L’envol des sukuks africains : quand la finance islamique bouscule les règles du jeu

Face à l’assèchement des crédits traditionnels et à la hausse des taux d’intérêt, plusieurs États africains se tournent vers les obligations islamiques pour financer leurs infrastructures. Si l’appétit du Golfe est immense, le marché se heurte encore aux rigidités administratives du continent.

Cairo & Johannesburg

Dans les salons feutrés des banques d’affaires de Dubaï et du Caire, un mot résonne désormais avec une insistance inédite : le sukuk. Longtemps reléguée au rang de curiosité exotique ou de niche communautaire, l’obligation conforme à la charia s’impose cet été comme un levier stratégique de premier plan pour les souverains africains en quête de capitaux frais.

Selon le dernier bilan publié par l’agence de notation Fitch Ratings, l’encours mondial des sukuks africains a franchi en ce mois d’août 2026 la barre symbolique des 7 milliards de dollars, affichant une progression spectaculaire de 16 % sur un an. Une dynamique portée par un besoin cruel de diversification des sources de financement, alors que la dette internationale classique demeure coûteuse pour les marchés émergents.

La ruée du Golfe vers les terres d’Afrique

Pour comprendre cet engouement, il faut observer la frénésie qui accompagne chaque nouvelle émission. Lorsque le Bénin a lancé son premier sukuk souverain de 500 millions de dollars, les livres d’ordres ont rapidement débordé : l’émission a été souscrite plus de huit fois, tirée par une demande massive venant des institutions du Conseil de coopération du Golfe (CCG). Un an plus tôt, le Nigeria observait un engouement similaire pour son émission en naira, sursouscrite sept fois.

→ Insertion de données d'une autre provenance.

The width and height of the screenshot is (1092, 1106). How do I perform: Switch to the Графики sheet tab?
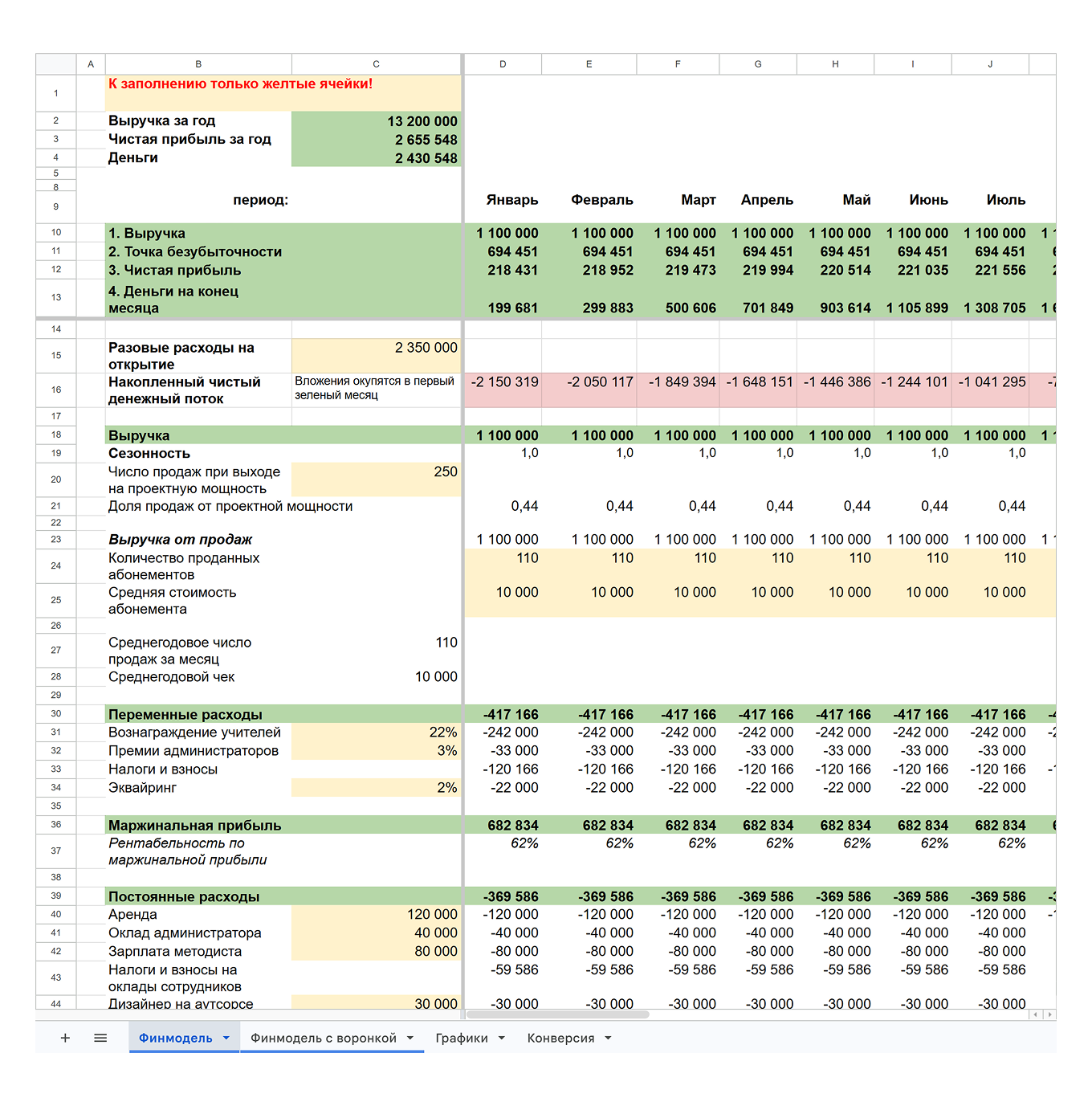[x=461, y=1038]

« Il existe un surplus de liquidités considérable dans le Golfe qui recherche désespérément des actifs réels, solides et conformes aux préceptes de la finance islamique », décrypte un banquier d’investissement basé à Riyad. « Pour ces investisseurs, l’Afrique offre non seulement du rendement, mais aussi une opportunité de diversification géographique inégalée. »

Des verrouillages structurels persistants

Derrière ce succès d’estime, la réalité reste plus complexe. Malgré cette accélération, le marché des sukuks ne représente encore qu’une goutte d’eau dans l’océan de la dette africaine — estimée à 1 600 milliards de dollars, dominée à 99 % par des obligations conventionnelles. L’Égypte (48 %), le Nigeria (26 %), l’Afrique du Sud (15 %) et le Bénin (7 %) concentrent à eux seuls la quasi-totalité des encours du continent.

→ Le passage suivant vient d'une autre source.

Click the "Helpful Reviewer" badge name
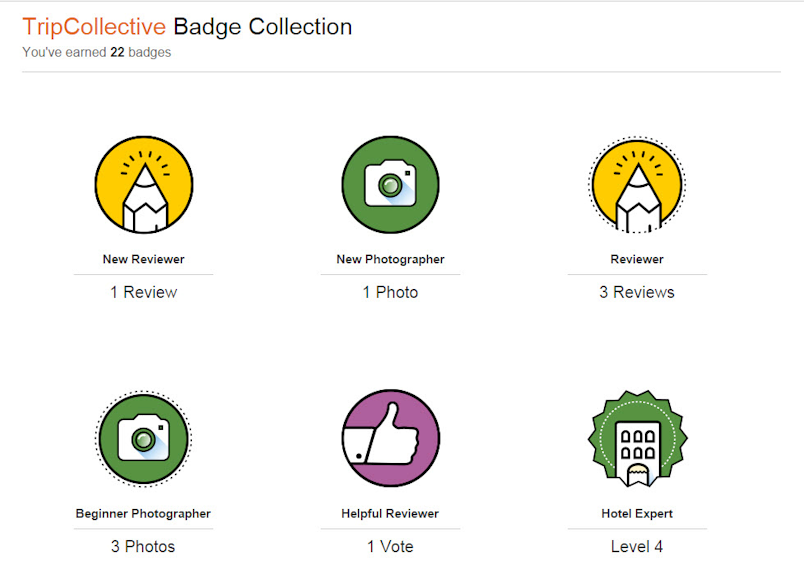804x581 pixels. pos(390,513)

En cause : des freins structurels tenaces que les gouvernements peinent à lever :

  • Un vide juridique et réglementaire : La majorité des pays africains ne disposent toujours pas d’un cadre légal clair permettant la titrisation d’actifs sous-jacents, condition sine qua non d’un montage islamique.
  • La faiblesse du tissu bancaire local : À l’exception de l’Afrique du Sud (dont l’industrie de gestion islamique dépasse 6 milliards de dollars d’encours) et de l’Égypte, les banques islamiques locales restent trop petites pour animer le marché secondaire.
  • Des notations sous pression : La totalité des 3,7 milliards de dollars de sukuks notés par Fitch en Afrique se situe en catégorie spéculative (‘BB’ pour l’Afrique du Sud, ‘B’ pour l’Égypte).

L’Égypte et le Nigeria en chefs de file

Malgré ces obstacles, les géants économiques du continent tracent la voie. L’Égypte, forte de réformes réglementaires d’envergure et d’un rapprochement stratégique avec les monarchies pétrolières, s’affirme désormais comme un émetteur régulier en dollars et en livre égyptienne. Une stratégie qui permet de capturer l’épargne des banques islamiques locales, lesquelles détiennent 5 % des actifs bancaires du pays et souffraient jusqu’alors d’un manque d’instruments adaptés.

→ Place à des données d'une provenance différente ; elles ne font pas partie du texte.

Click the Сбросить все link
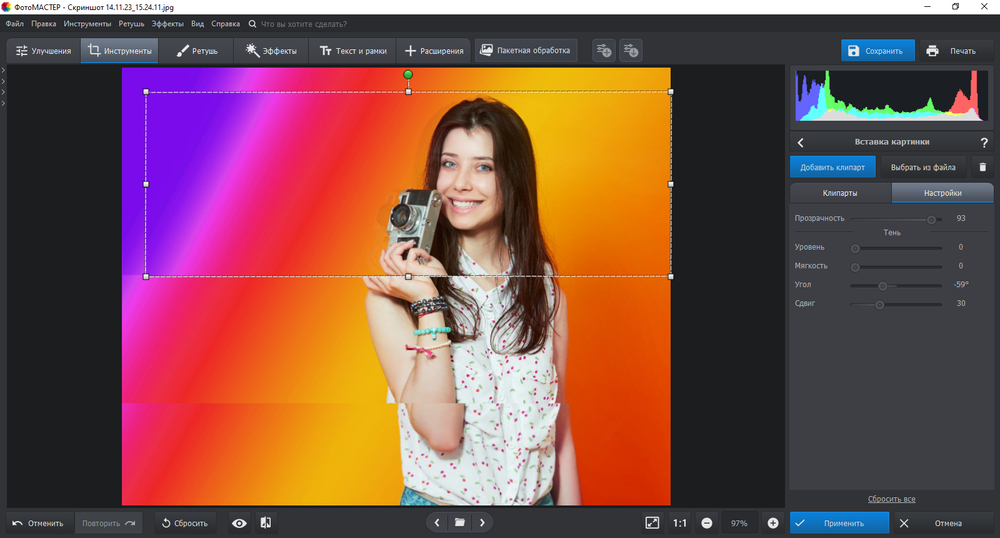Viewport: 1000px width, 538px height. 891,499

De son côté, le Nigeria s’apprête à franchir un nouveau cap. Fort d’un marché intérieur déjà très liquide, le Parlement nigérian a validé un plan permettant de lever jusqu’à 2,85 milliards de dollars sur les marchés internationaux, incluant son tout premier sukuk souverain en dollars.

Alors que l’Algérie vient d’annoncer à son tour le lancement imminent de son programme souverain, le marché africain du sukuk semble avoir dépassé le stade de l’expérimentation. S’il reste encore sporadique, ce mode de financement n’est plus une alternative marginale : il est en train de réécrire la carte de la souveraineté financière du continent.